--- Stored data Enclosed Below ---

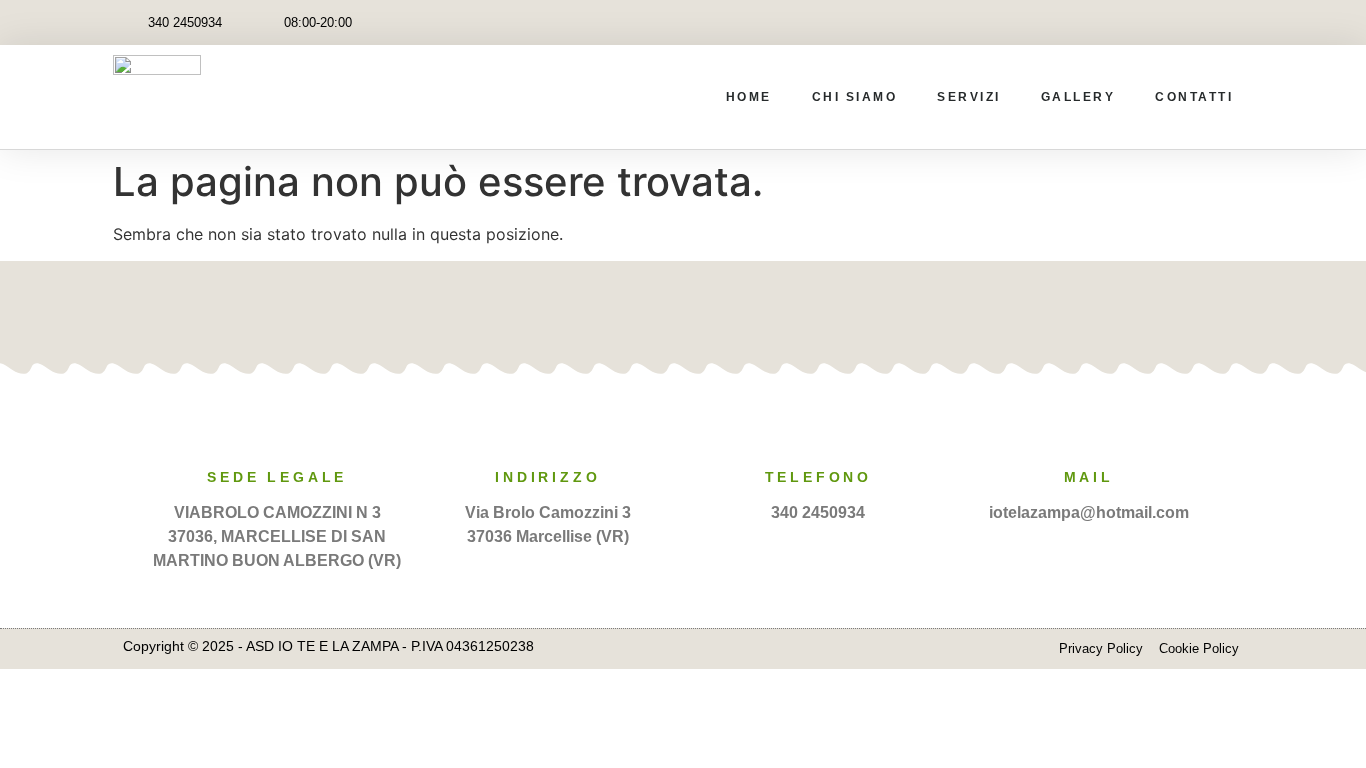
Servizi (969, 97)
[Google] (713, 311)
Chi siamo (855, 97)
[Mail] (1089, 431)
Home (749, 97)
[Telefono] (818, 431)
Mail (1089, 477)
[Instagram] (1230, 22)
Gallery (1078, 97)
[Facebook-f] (1185, 22)
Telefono (818, 477)
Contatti (1194, 97)
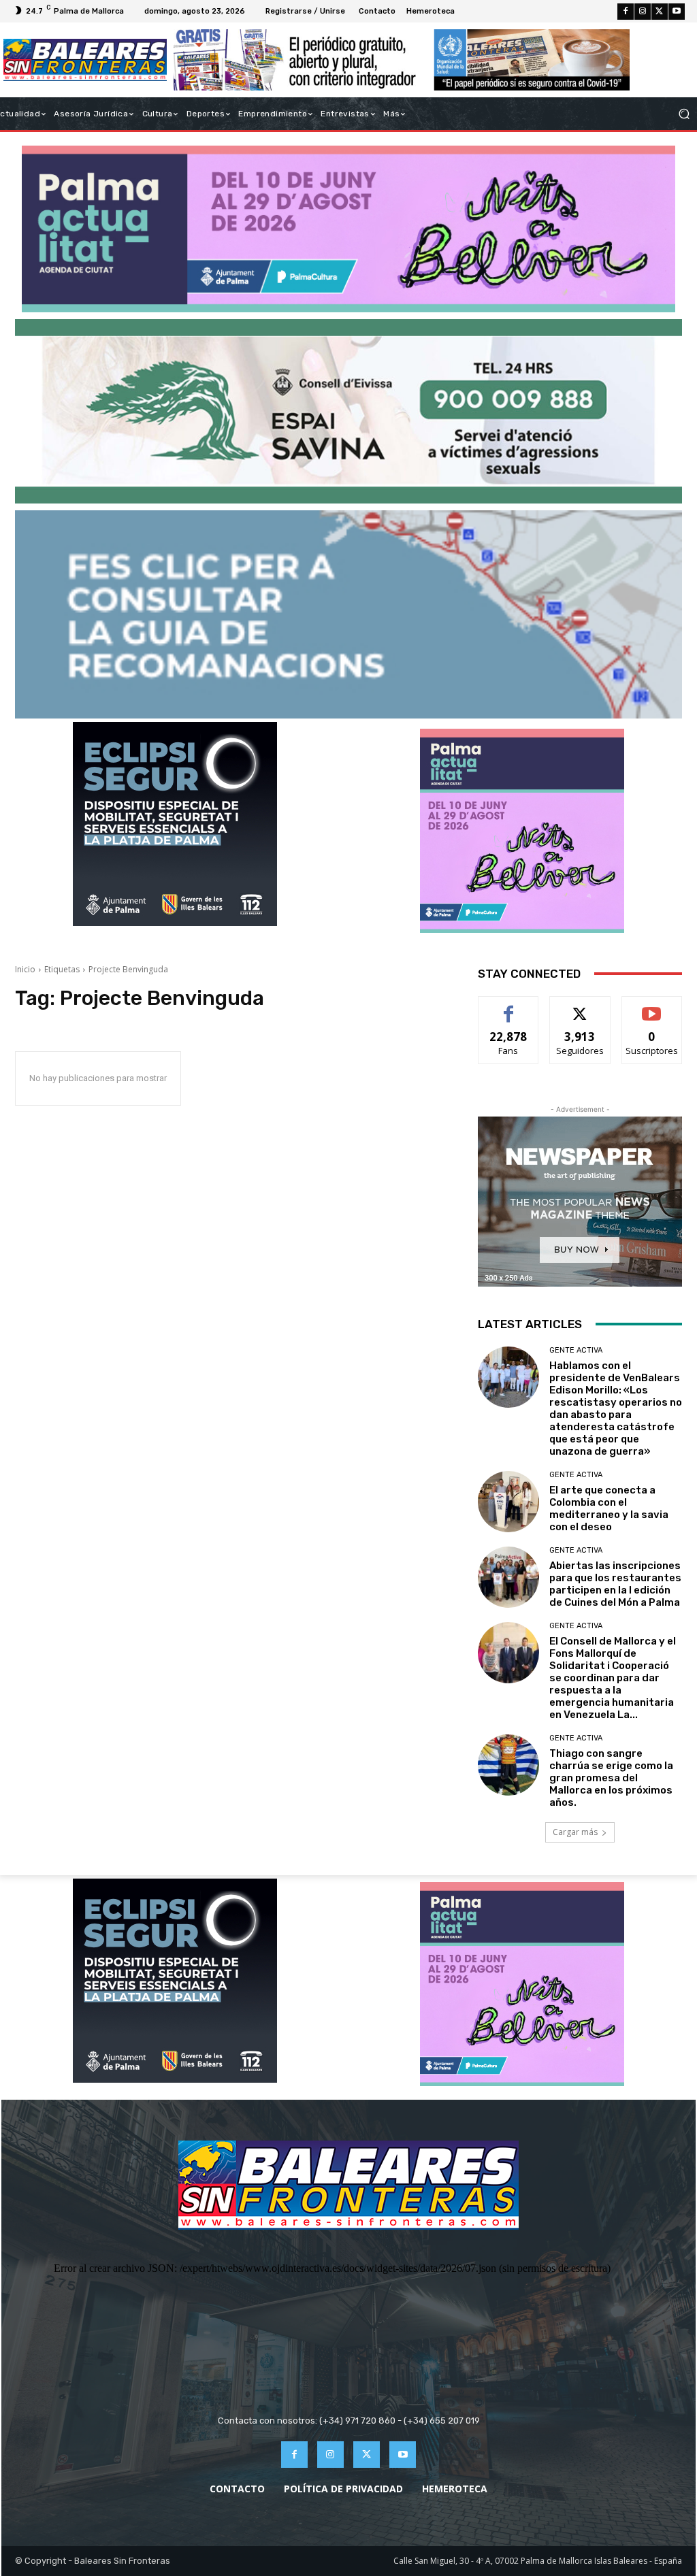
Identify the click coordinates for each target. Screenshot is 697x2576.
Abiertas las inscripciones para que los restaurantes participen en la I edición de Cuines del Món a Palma (615, 1583)
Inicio (25, 969)
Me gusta (509, 1007)
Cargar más (575, 1832)
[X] (659, 11)
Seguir (580, 1007)
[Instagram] (642, 11)
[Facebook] (625, 11)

--- End of Enclosed Stored data ---

* Work task
A faithful copy of every entry is needed, omitting each image.

* Reply to the exercise
Servizi (969, 97)
[Google] (713, 311)
Chi siamo (855, 97)
[Mail] (1089, 431)
Home (749, 97)
[Telefono] (818, 431)
Mail (1089, 477)
[Instagram] (1230, 22)
Gallery (1078, 97)
[Facebook-f] (1185, 22)
Telefono (818, 477)
Contatti (1194, 97)
Identify the click coordinates for each target. Screenshot is 697x2576.
Abiertas las inscripciones para que los restaurantes participen en la I edición de Cuines del Món a Palma (615, 1583)
Inicio (25, 969)
Me gusta (509, 1007)
Cargar más (575, 1832)
[X] (659, 11)
Seguir (580, 1007)
[Instagram] (642, 11)
[Facebook] (625, 11)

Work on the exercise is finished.